A much-improved batting display saw the perpetual underachievers of IPL put up 163 for 4 in their 20 overs before they choked the Chargers’ chase. The visitors, losing early wickets, looked lost till some lusty hitting from Daniel Christian raised visions of victory. But they managed 154 for eight before the overs ran out.
For KKR, it was a performance that had them holding out a promise for Season 4. Jacques Kallis picked up from where he had left in the opener in Chennai to score another fifty, but it would have also pleased the Knights that everyone who came out with the bat chipped in. Kallis 53 off 45, Manvinder Bisla 19 off 21, Gautam Gambhir 29 off 18, Manoj Tiwary 30 off 21, Yusuf Pathan 22 off 15 made for an impressive collective show.
Later in the night, some good work in the field clinched it for Shah Rukh Khan’s men.
It all began with that battle within the battle that many had waited for. Kallis versus Dale Steyn, and the 25,000 on the terraces would vouch that it was unveiled even before the contest began when the South African allrounder stopped his compatriot in the middle of his run-up for the first ball of the match.
It was one sure way of earning the wrath of a pacer, and not a comfortable thought that the bowler is a 140-plus guy. But Kallis drew first blood, Steyn straying onto his pad and the first runs came from a glance to the fine-leg fence. With another boundary through covers, the opening over went for nine runs. With Manvinder Bisla edging Ishant’s first ball for a four to third-man and Kallis timing the last one through covers for another boundary, the first two overs produced 17 runs. KKR were on their way.

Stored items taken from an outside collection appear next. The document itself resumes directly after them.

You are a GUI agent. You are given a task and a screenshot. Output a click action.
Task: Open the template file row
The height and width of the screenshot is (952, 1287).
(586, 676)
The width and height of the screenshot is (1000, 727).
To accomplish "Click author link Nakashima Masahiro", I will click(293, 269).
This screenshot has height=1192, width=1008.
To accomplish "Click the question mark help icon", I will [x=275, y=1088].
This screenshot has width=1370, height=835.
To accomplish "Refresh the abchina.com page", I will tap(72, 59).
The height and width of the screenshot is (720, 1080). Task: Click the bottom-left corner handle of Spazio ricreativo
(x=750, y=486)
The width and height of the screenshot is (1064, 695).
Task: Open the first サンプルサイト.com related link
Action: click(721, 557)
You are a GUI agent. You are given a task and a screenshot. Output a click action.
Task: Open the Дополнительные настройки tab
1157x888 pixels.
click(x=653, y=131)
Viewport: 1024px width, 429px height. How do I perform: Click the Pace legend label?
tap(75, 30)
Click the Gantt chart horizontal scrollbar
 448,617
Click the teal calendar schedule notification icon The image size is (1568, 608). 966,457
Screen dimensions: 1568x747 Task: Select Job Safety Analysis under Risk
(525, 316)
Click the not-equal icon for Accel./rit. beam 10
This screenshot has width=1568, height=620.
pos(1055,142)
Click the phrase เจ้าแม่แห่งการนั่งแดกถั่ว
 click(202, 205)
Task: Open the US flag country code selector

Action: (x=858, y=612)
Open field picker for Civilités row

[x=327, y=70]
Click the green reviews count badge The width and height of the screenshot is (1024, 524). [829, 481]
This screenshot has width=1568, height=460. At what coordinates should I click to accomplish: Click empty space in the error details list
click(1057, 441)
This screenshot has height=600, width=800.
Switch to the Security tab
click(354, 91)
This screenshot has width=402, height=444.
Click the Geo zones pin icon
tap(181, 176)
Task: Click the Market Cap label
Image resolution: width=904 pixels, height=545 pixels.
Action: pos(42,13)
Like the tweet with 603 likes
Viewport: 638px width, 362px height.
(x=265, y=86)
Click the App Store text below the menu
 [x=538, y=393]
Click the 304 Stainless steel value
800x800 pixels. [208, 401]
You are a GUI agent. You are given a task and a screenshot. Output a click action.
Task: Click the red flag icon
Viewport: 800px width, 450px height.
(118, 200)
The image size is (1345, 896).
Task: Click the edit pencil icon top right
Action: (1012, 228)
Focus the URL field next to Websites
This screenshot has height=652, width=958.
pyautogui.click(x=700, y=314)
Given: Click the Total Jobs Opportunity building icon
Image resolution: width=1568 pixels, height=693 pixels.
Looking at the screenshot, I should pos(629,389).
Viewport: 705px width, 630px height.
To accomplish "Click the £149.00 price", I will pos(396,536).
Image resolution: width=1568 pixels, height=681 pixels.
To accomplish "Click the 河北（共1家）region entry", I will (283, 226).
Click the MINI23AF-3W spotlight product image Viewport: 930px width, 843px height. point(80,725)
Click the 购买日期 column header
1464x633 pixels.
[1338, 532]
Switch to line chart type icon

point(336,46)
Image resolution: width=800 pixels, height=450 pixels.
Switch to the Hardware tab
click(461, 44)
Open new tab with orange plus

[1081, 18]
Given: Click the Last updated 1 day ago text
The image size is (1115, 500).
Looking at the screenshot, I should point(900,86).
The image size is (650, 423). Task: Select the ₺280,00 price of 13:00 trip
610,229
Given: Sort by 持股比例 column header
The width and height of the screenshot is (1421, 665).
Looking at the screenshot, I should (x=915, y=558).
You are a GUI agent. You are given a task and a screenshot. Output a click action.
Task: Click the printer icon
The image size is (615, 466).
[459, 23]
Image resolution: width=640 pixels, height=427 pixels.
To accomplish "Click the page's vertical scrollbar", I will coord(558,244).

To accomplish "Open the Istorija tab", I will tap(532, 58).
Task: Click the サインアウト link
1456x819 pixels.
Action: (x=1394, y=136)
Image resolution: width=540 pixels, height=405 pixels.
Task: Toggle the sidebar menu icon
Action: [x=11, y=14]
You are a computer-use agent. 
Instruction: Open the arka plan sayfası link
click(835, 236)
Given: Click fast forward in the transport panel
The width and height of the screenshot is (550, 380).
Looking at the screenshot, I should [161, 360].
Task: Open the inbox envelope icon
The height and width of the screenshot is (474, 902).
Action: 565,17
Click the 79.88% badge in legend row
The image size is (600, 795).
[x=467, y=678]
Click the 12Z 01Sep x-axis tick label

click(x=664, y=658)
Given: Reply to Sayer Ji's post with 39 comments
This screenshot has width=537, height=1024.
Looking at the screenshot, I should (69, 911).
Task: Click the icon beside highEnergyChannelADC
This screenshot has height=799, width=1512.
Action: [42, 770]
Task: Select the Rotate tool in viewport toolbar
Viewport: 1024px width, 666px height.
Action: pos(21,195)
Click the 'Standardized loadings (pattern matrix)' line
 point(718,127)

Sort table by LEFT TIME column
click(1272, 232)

While Steyn and Sharma were expected to do some early damage, it was the advent of spin that saw the Chargers pull things back a bit. What Amit Mishra and Pragyan Ojha, coming on in quick succession, also showed was that a big chase was going to be difficult on the wicket. The ball turned appreciably and Bisla, frustrated that all the free-flowing stroke-making had come to an end, lost patience and his wicket. But the opening partnership, which also saw some fine running between the wickets, had produced 51 runs by then.
Kallis was in superb form, quickly adjusting to the changed circumstances and displaying the more delicate side to his stroke-making even as Gautam Gambhir, coming in at No.3 this night, was quickly into the groove, his comfort against spin soon coming to the fore. When Kallis fell, slog-sweeping JP Duminy to be caught at deep mid-wicket a ball after he had hoisted the spinner for a six over that region, Tiwary joined the skipper and was soon flaunting his feel for this format.
Duminy was sent soaring for two towering sixes by the Bengal skipper as the 15th over produced 15 runs. Gambhir was bowled trying to force the pace against Mishra, his dismissal almost a replay of the one in the World Cup final. But then, it was in the 17th over and there was still Yusuf Pathan in the pavilion. Pathan didn’t get to hit those customary sixes but managed four boundaries as the run-rate picked up.